Wise and O'Toole point to "considerable recent public discussion about the trial penalty," including a Dec. 5 report from Human Rights Watch, "An Offer You Can’t Refuse: How US Federal Prosecutors Force Drug Defendants to Plead Guilty."
They also cited an October sentencing memorandum from U.S. District Judge John Gleeson, which criticized the trial penalty, and a paper from white-collar law professor Ellen Podgor.
"Criminal justice reform advocates like Families Against Mandatory Minimums (FAMM) are currently studying this issue, but are often stymied because materials that might shed additional light on the trial penalty (like Mr. Ring's reverse proffer agreement) are kept hidden from public scrutiny and review," the motion states.

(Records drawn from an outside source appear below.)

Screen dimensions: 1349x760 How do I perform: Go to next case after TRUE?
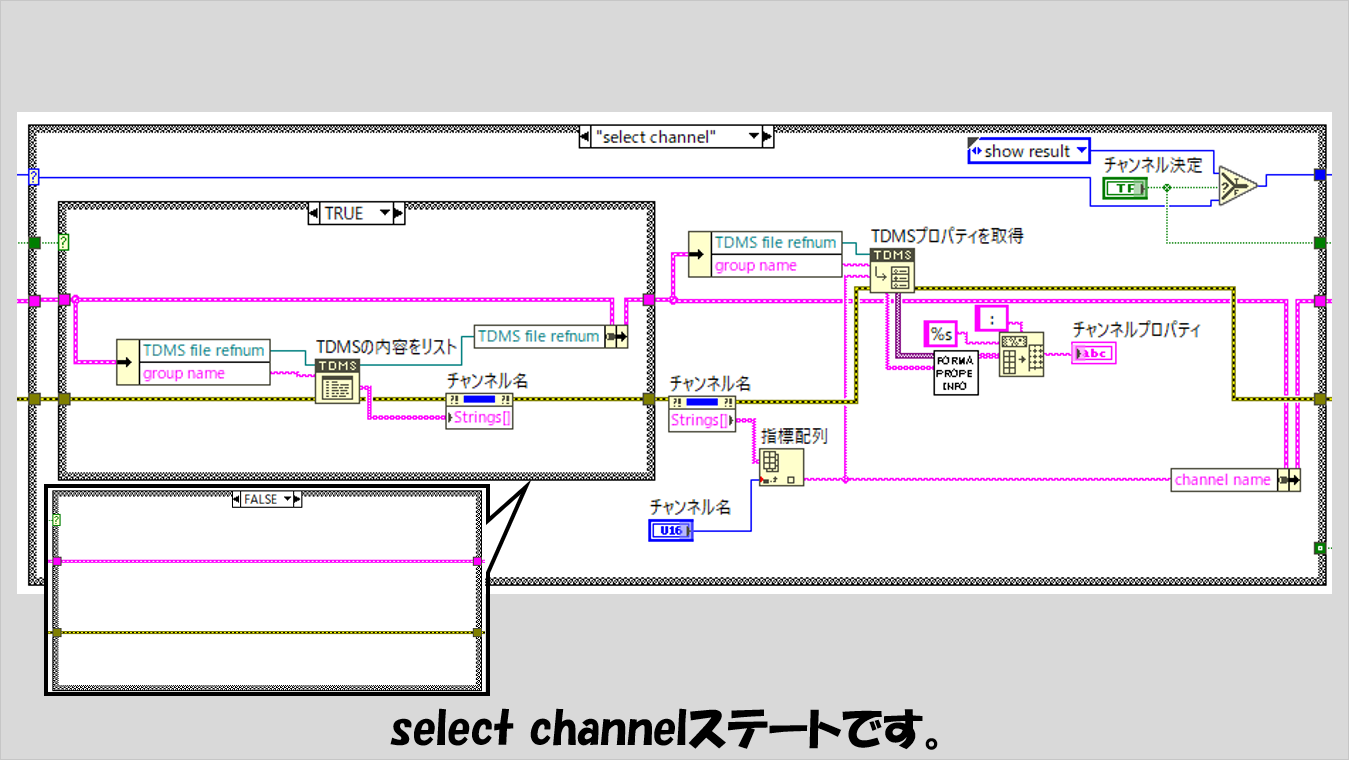[398, 213]
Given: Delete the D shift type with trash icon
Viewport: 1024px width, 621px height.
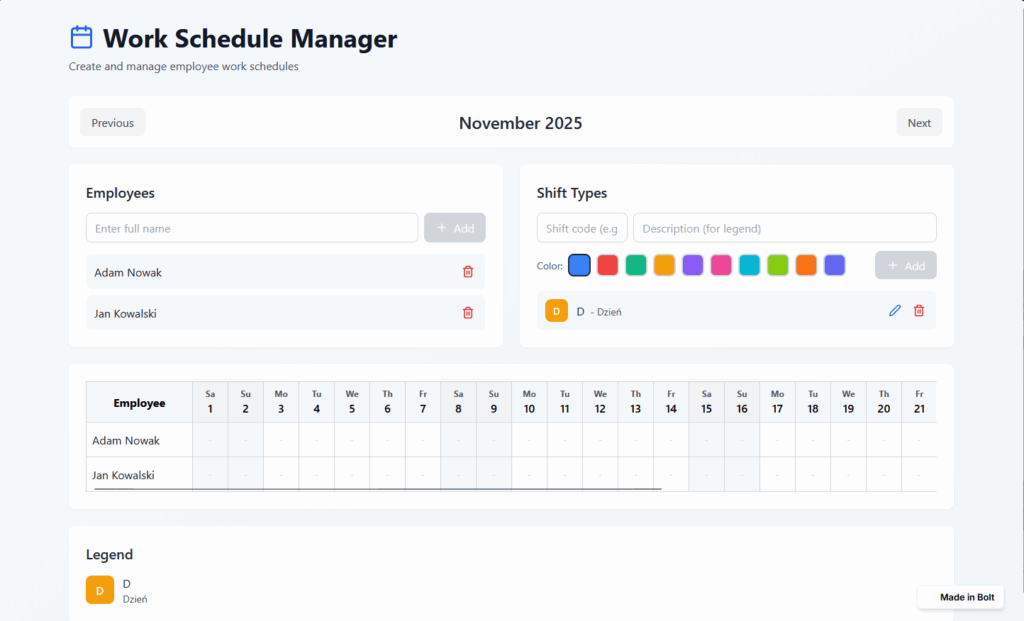Looking at the screenshot, I should click(919, 311).
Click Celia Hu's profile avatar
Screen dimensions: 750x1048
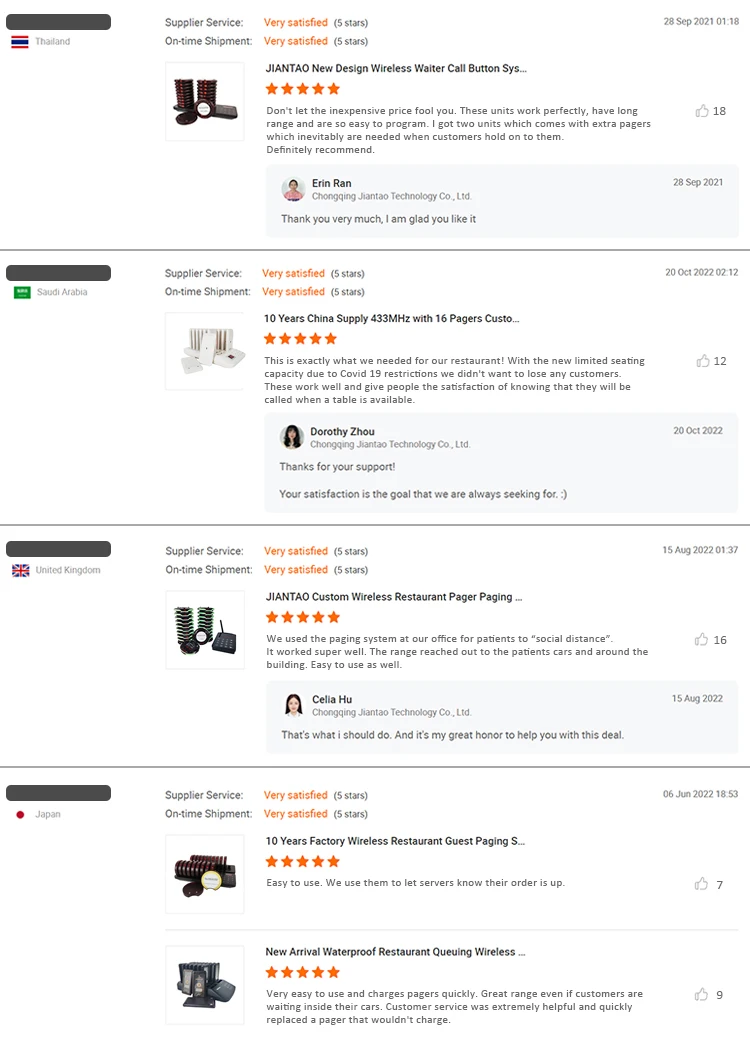click(294, 705)
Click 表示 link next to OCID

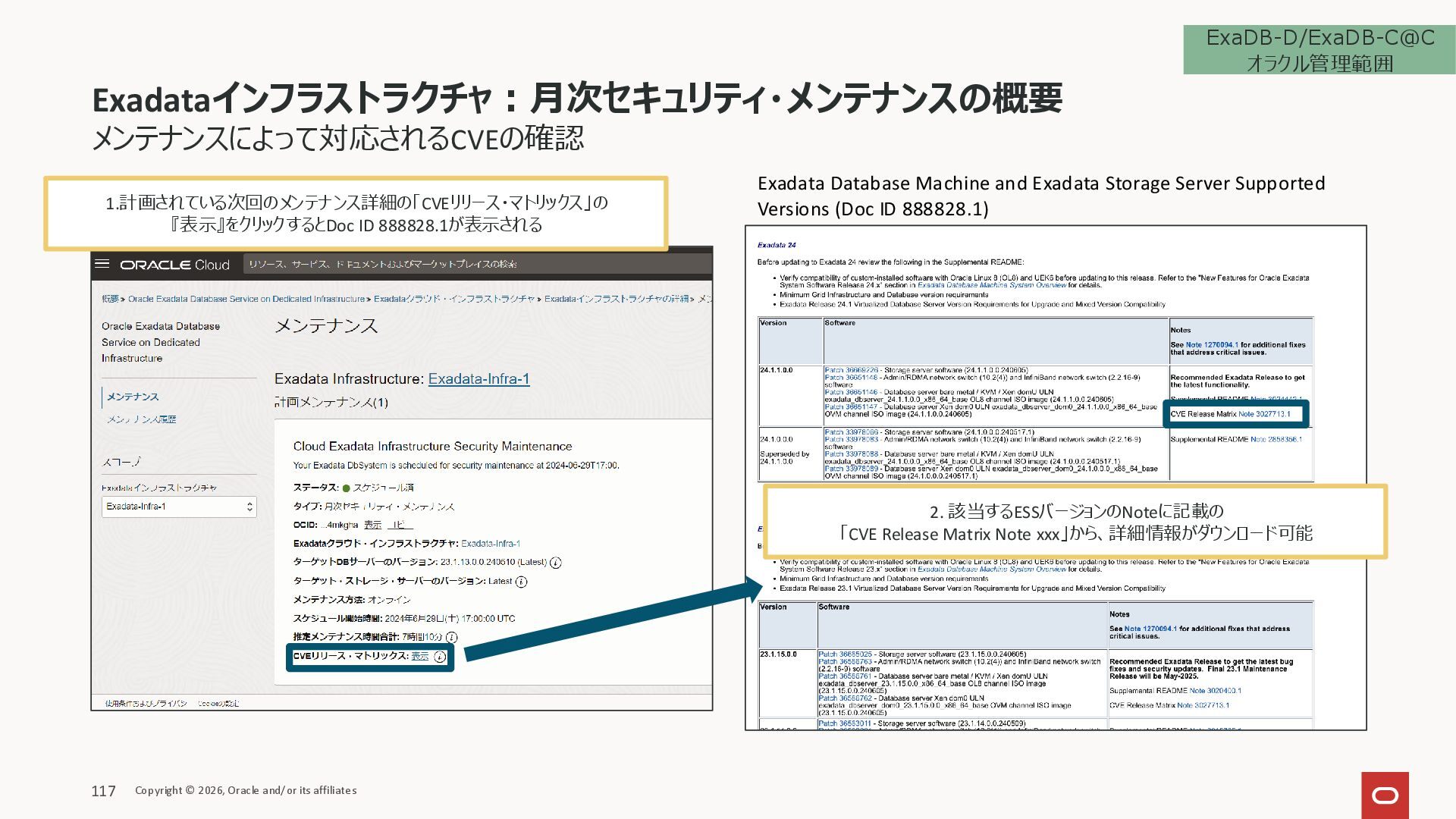pyautogui.click(x=372, y=525)
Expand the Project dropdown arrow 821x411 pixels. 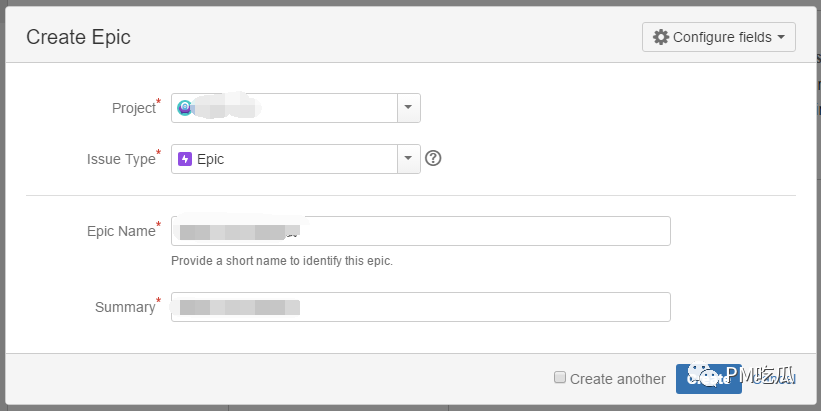408,108
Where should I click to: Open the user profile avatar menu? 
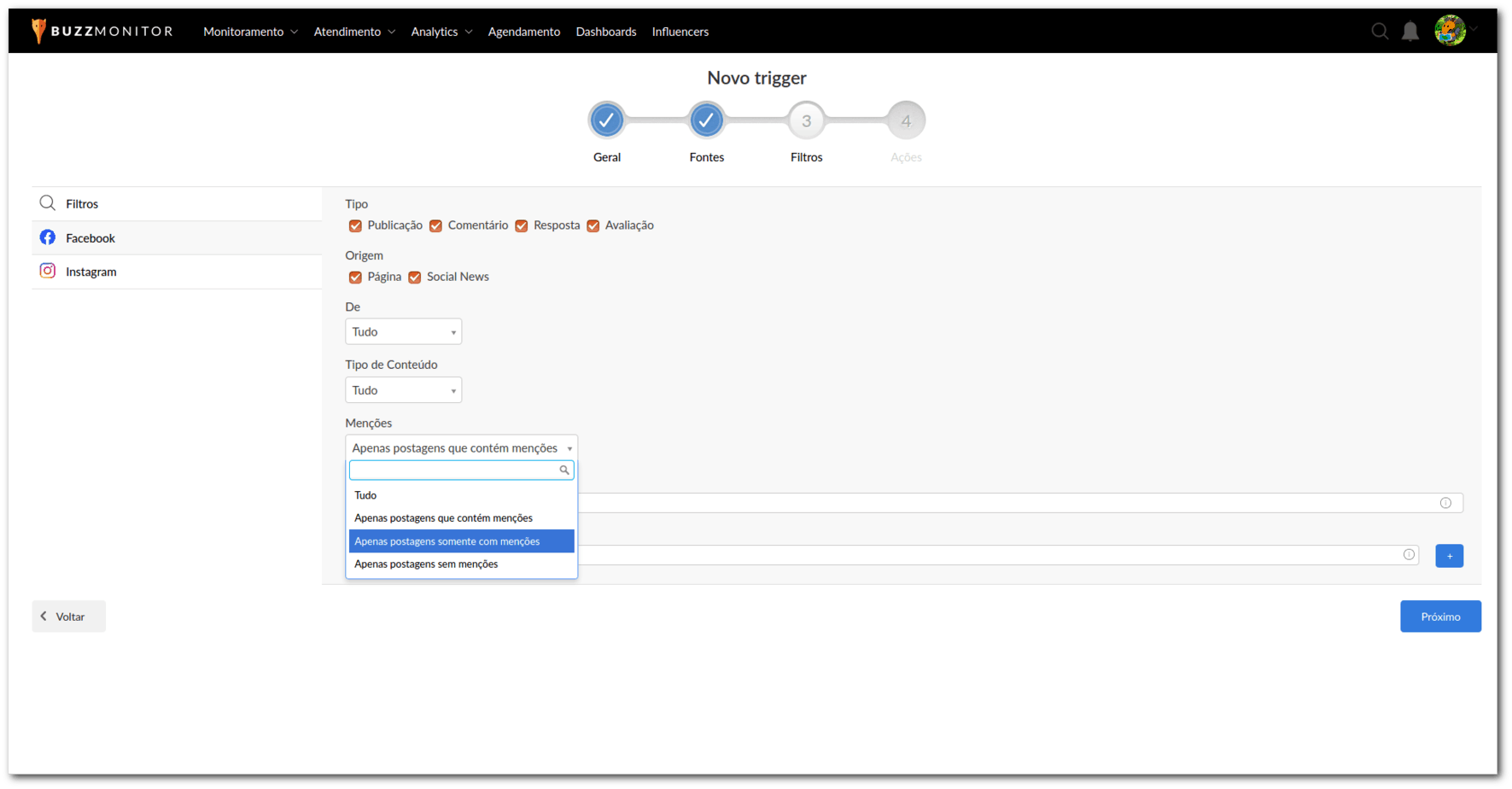coord(1450,31)
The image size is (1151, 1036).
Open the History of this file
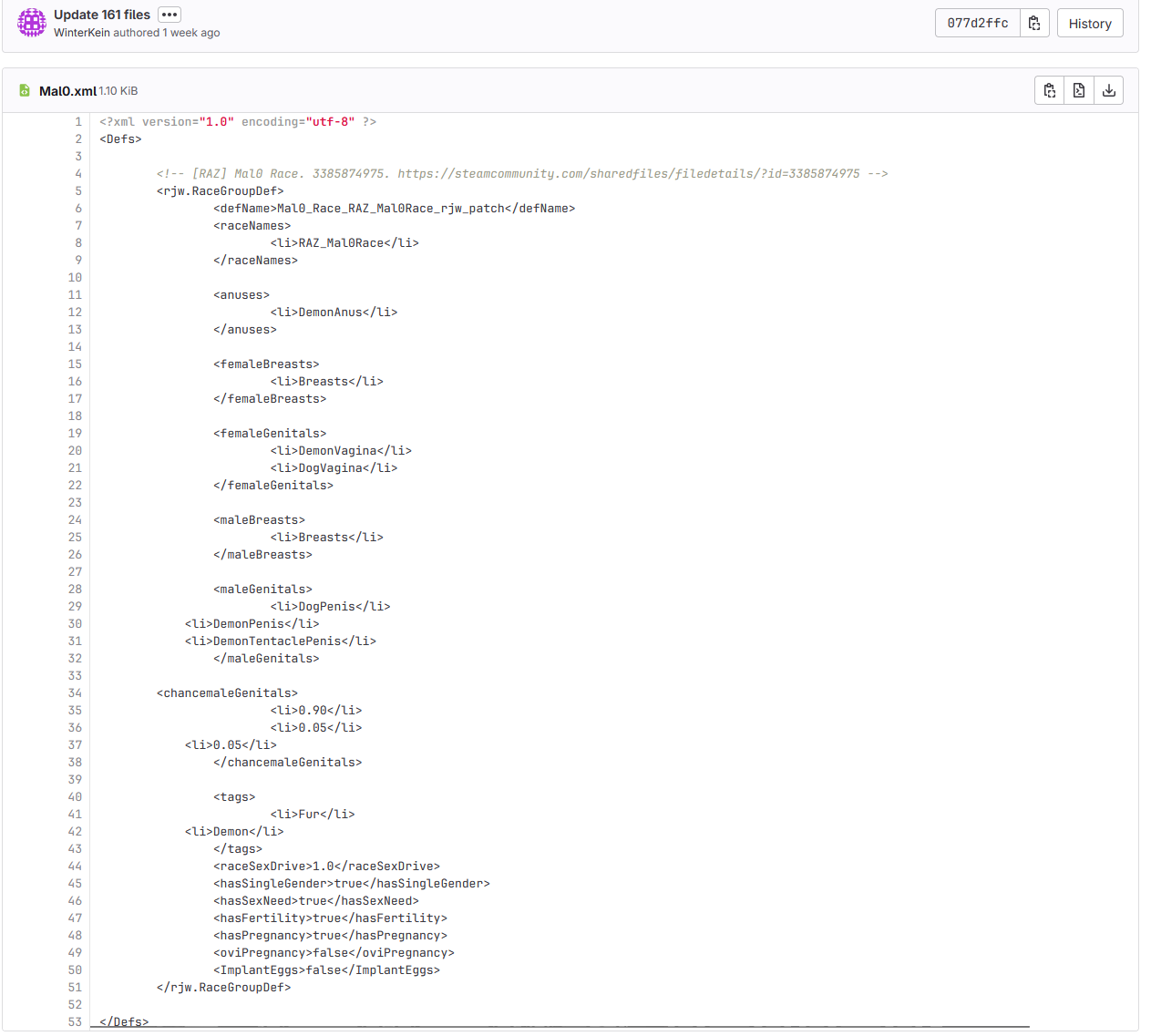point(1090,24)
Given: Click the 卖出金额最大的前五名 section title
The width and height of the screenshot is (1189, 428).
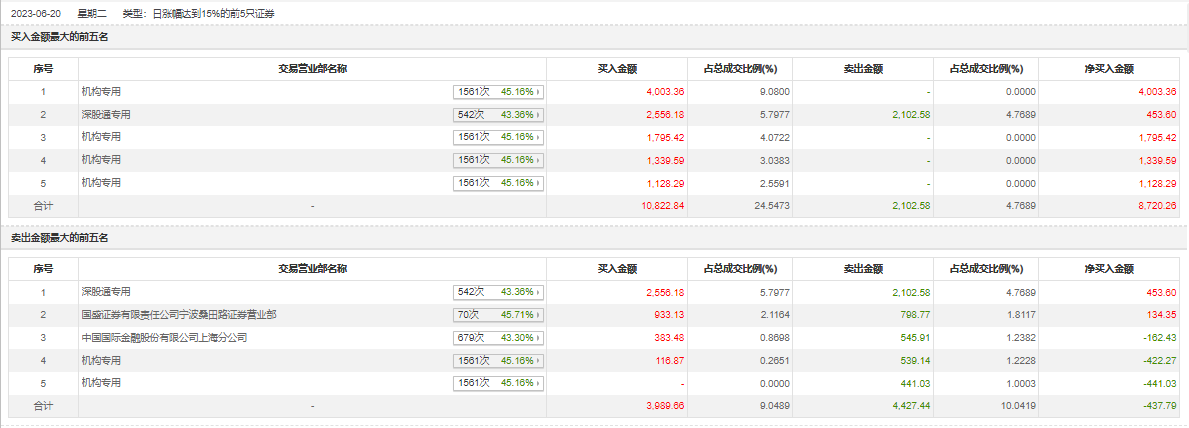Looking at the screenshot, I should 59,238.
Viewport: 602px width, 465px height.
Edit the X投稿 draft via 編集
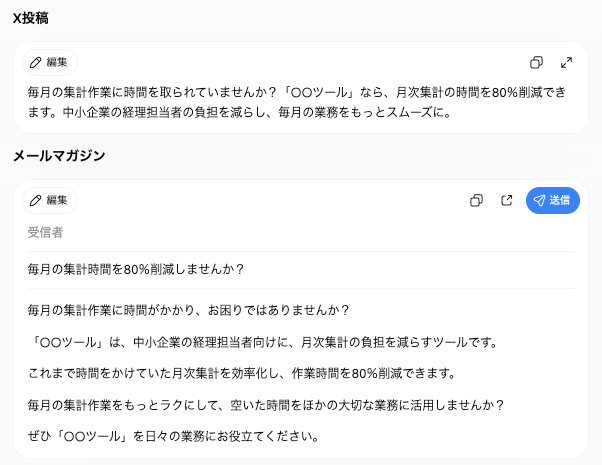pyautogui.click(x=50, y=63)
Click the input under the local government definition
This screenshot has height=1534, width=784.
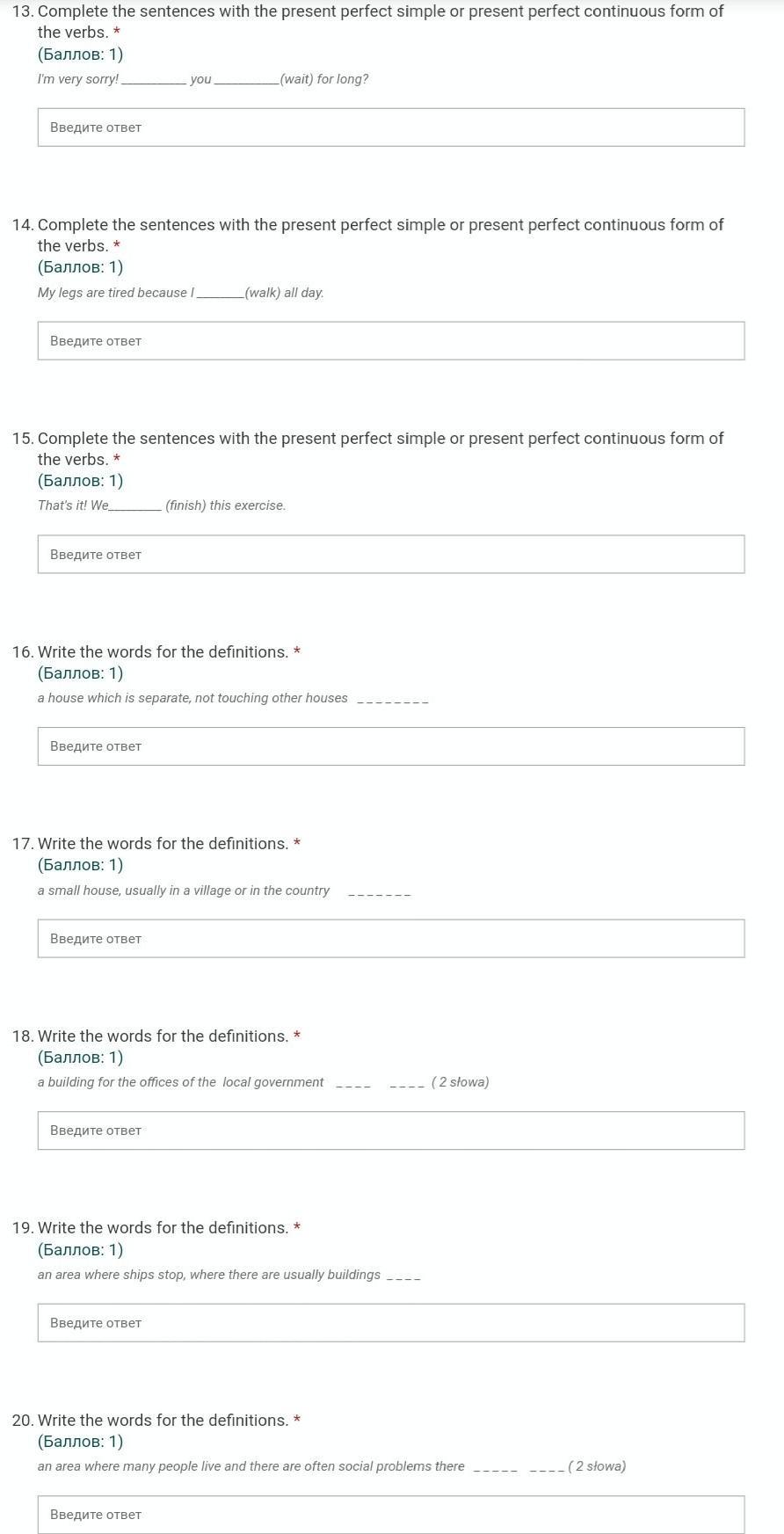tap(391, 1131)
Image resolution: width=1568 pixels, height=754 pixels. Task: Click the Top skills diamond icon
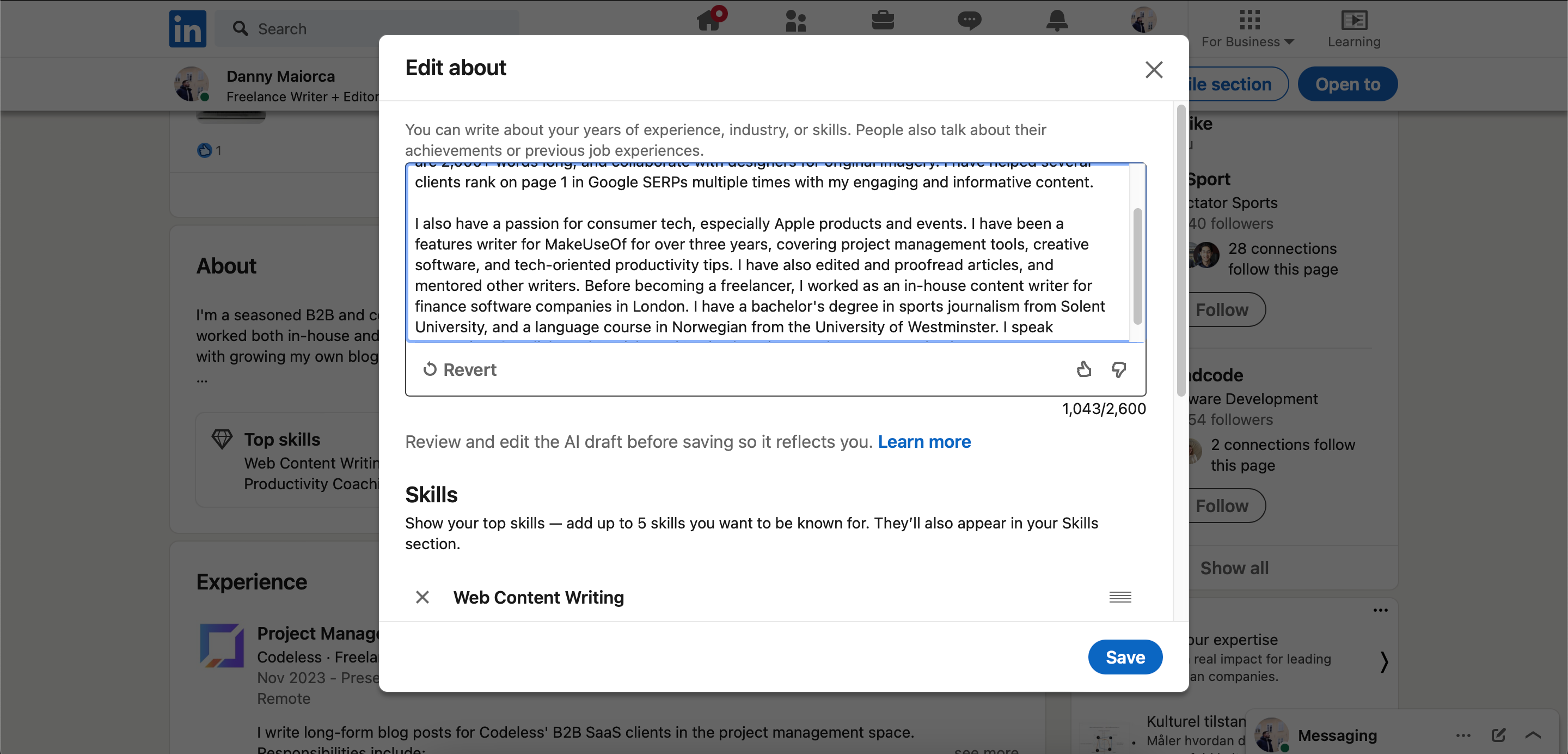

Federal prosecutors have not filed a response, and Ring's lawyers indicated they have not been notified of the government’s position on the issue.
Ring has been ordered to surrender on Jan. 2. A jury found Ring guilty in a scheme to trade meals, trips and other things of value in exhange for favors from public officials. He was convicted on five of eight counts, including conspiracy, paying an illegal gratuity and honest-services wire fraud. It was his second trial.
The U.S. Court of Appeals for the D.C. Circuit upheld the convictions in January, saying the Ring case exposed "the dark underbelly of a profession that has long played an important role in American politics."